Your instructions:
Rewrite the lines below, replacing "GUI agent" with "desktop agent" wherever it occurs and leaving everything else unchanged.

Exercise materials:
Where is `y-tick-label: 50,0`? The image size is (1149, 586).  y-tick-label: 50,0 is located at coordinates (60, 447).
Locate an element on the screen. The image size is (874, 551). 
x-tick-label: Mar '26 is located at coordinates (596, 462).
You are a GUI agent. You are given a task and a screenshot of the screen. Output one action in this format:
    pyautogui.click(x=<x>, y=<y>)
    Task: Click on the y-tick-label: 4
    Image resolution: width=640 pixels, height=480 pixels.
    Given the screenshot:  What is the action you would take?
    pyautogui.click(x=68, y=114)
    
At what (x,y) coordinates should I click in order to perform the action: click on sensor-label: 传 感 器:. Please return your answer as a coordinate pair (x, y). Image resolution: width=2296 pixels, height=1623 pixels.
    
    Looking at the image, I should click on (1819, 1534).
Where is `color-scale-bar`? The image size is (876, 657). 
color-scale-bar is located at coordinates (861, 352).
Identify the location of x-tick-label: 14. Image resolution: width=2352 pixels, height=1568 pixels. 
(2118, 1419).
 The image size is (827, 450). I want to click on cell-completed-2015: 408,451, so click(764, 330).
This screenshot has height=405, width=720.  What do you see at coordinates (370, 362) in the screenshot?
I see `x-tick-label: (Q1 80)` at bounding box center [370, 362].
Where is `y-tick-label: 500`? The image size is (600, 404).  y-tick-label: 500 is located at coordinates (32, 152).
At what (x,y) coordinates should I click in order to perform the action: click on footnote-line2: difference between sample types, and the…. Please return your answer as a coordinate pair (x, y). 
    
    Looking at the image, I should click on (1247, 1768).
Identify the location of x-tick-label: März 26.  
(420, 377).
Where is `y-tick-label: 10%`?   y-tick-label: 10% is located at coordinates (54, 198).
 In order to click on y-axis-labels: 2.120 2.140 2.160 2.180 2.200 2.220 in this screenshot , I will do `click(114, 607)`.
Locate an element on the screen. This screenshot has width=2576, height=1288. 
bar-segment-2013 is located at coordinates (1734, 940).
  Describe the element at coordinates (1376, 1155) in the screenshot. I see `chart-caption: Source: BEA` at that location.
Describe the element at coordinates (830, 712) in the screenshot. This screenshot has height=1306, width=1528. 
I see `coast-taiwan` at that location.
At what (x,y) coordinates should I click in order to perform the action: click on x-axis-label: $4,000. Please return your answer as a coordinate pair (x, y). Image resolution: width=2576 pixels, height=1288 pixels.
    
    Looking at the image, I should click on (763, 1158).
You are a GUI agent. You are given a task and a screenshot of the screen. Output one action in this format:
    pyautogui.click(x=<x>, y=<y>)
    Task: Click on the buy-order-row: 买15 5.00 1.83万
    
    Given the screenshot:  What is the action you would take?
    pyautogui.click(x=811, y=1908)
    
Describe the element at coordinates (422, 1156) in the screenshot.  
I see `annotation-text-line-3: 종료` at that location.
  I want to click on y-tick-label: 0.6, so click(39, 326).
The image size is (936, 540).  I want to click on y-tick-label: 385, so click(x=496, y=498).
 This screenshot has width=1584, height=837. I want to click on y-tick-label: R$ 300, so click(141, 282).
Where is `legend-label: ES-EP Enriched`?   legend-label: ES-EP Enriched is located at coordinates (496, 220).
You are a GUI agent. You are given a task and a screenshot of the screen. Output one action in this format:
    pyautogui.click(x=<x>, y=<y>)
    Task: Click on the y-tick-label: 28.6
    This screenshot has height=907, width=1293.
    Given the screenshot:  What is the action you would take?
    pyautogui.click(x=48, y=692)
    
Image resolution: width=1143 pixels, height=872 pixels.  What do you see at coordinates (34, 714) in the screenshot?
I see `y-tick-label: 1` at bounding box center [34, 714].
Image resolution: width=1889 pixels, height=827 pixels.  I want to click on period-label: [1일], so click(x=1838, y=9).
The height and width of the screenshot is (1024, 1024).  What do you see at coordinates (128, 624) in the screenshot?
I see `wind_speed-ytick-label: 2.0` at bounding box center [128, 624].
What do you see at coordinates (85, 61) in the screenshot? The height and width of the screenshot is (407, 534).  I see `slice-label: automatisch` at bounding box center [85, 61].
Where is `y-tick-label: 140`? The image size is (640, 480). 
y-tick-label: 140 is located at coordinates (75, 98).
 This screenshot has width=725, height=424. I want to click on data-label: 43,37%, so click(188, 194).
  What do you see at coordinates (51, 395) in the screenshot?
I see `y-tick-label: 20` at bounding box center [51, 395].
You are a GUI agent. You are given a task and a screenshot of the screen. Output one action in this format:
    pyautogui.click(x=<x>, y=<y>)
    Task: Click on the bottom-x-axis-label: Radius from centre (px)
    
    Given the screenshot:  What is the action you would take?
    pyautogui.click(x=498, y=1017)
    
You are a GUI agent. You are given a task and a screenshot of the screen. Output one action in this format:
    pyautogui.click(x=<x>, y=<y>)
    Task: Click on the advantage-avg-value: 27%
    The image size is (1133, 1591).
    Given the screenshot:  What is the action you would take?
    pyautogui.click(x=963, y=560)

Result for this exercise:
Where is `y-tick-label: 50,0`? The image size is (1149, 586).  y-tick-label: 50,0 is located at coordinates (60, 447).
Locate an element on the screen. The image size is (874, 551). 
x-tick-label: Mar '26 is located at coordinates (596, 462).
You are a desktop agent. You are given a task and a screenshot of the screen. Output one action in this format:
    pyautogui.click(x=<x>, y=<y>)
    Task: Click on the y-tick-label: 4
    Image resolution: width=640 pixels, height=480 pixels.
    Given the screenshot:  What is the action you would take?
    pyautogui.click(x=68, y=114)
    
At what (x,y) coordinates should I click in order to perform the action: click on sensor-label: 传 感 器:. Please return your answer as a coordinate pair (x, y). Image resolution: width=2296 pixels, height=1623 pixels.
    
    Looking at the image, I should click on (1819, 1534).
Where is `color-scale-bar`? The image size is (876, 657). 
color-scale-bar is located at coordinates (861, 352).
Identify the location of x-tick-label: 14. Image resolution: width=2352 pixels, height=1568 pixels. 
(2118, 1419).
 The image size is (827, 450). I want to click on cell-completed-2015: 408,451, so click(764, 330).
This screenshot has height=405, width=720.  What do you see at coordinates (370, 362) in the screenshot?
I see `x-tick-label: (Q1 80)` at bounding box center [370, 362].
Where is `y-tick-label: 500`? The image size is (600, 404).  y-tick-label: 500 is located at coordinates (32, 152).
At what (x,y) coordinates should I click in order to perform the action: click on footnote-line2: difference between sample types, and the…. Please return your answer as a coordinate pair (x, y). 
    
    Looking at the image, I should click on (1247, 1768).
Identify the location of x-tick-label: März 26.  
(420, 377).
Where is `y-tick-label: 10%`?   y-tick-label: 10% is located at coordinates (54, 198).
 In order to click on y-axis-labels: 2.120 2.140 2.160 2.180 2.200 2.220 in this screenshot , I will do `click(114, 607)`.
Locate an element on the screen. This screenshot has width=2576, height=1288. 
bar-segment-2013 is located at coordinates (1734, 940).
  Describe the element at coordinates (1376, 1155) in the screenshot. I see `chart-caption: Source: BEA` at that location.
Describe the element at coordinates (830, 712) in the screenshot. This screenshot has height=1306, width=1528. 
I see `coast-taiwan` at that location.
At what (x,y) coordinates should I click in order to perform the action: click on x-axis-label: $4,000. Please return your answer as a coordinate pair (x, y). Image resolution: width=2576 pixels, height=1288 pixels.
    
    Looking at the image, I should click on (763, 1158).
You are a desktop agent. You are given a task and a screenshot of the screen. Output one action in this format:
    pyautogui.click(x=<x>, y=<y>)
    Task: Click on the buy-order-row: 买15 5.00 1.83万
    
    Given the screenshot:  What is the action you would take?
    pyautogui.click(x=811, y=1908)
    
Describe the element at coordinates (422, 1156) in the screenshot.  
I see `annotation-text-line-3: 종료` at that location.
  I want to click on y-tick-label: 0.6, so click(39, 326).
The image size is (936, 540).  I want to click on y-tick-label: 385, so click(x=496, y=498).
 This screenshot has width=1584, height=837. I want to click on y-tick-label: R$ 300, so click(141, 282).
Where is `legend-label: ES-EP Enriched`?   legend-label: ES-EP Enriched is located at coordinates (496, 220).
You are a desktop agent. You are given a task and a screenshot of the screen. Output one action in this format:
    pyautogui.click(x=<x>, y=<y>)
    Task: Click on the y-tick-label: 28.6
    This screenshot has height=907, width=1293.
    Given the screenshot:  What is the action you would take?
    pyautogui.click(x=48, y=692)
    
Image resolution: width=1143 pixels, height=872 pixels.  What do you see at coordinates (34, 714) in the screenshot?
I see `y-tick-label: 1` at bounding box center [34, 714].
Image resolution: width=1889 pixels, height=827 pixels.  I want to click on period-label: [1일], so click(x=1838, y=9).
The height and width of the screenshot is (1024, 1024).  What do you see at coordinates (128, 624) in the screenshot?
I see `wind_speed-ytick-label: 2.0` at bounding box center [128, 624].
What do you see at coordinates (85, 61) in the screenshot? The height and width of the screenshot is (407, 534).  I see `slice-label: automatisch` at bounding box center [85, 61].
Where is `y-tick-label: 140`? The image size is (640, 480). 
y-tick-label: 140 is located at coordinates (75, 98).
 This screenshot has width=725, height=424. I want to click on data-label: 43,37%, so click(188, 194).
  What do you see at coordinates (51, 395) in the screenshot?
I see `y-tick-label: 20` at bounding box center [51, 395].
You are a desktop agent. You are given a task and a screenshot of the screen. Output one action in this format:
    pyautogui.click(x=<x>, y=<y>)
    Task: Click on the bottom-x-axis-label: Radius from centre (px)
    
    Given the screenshot:  What is the action you would take?
    pyautogui.click(x=498, y=1017)
    
You are a desktop agent. You are given a task and a screenshot of the screen. Output one action in this format:
    pyautogui.click(x=<x>, y=<y>)
    Task: Click on the advantage-avg-value: 27%
    The image size is (1133, 1591).
    Given the screenshot:  What is the action you would take?
    pyautogui.click(x=963, y=560)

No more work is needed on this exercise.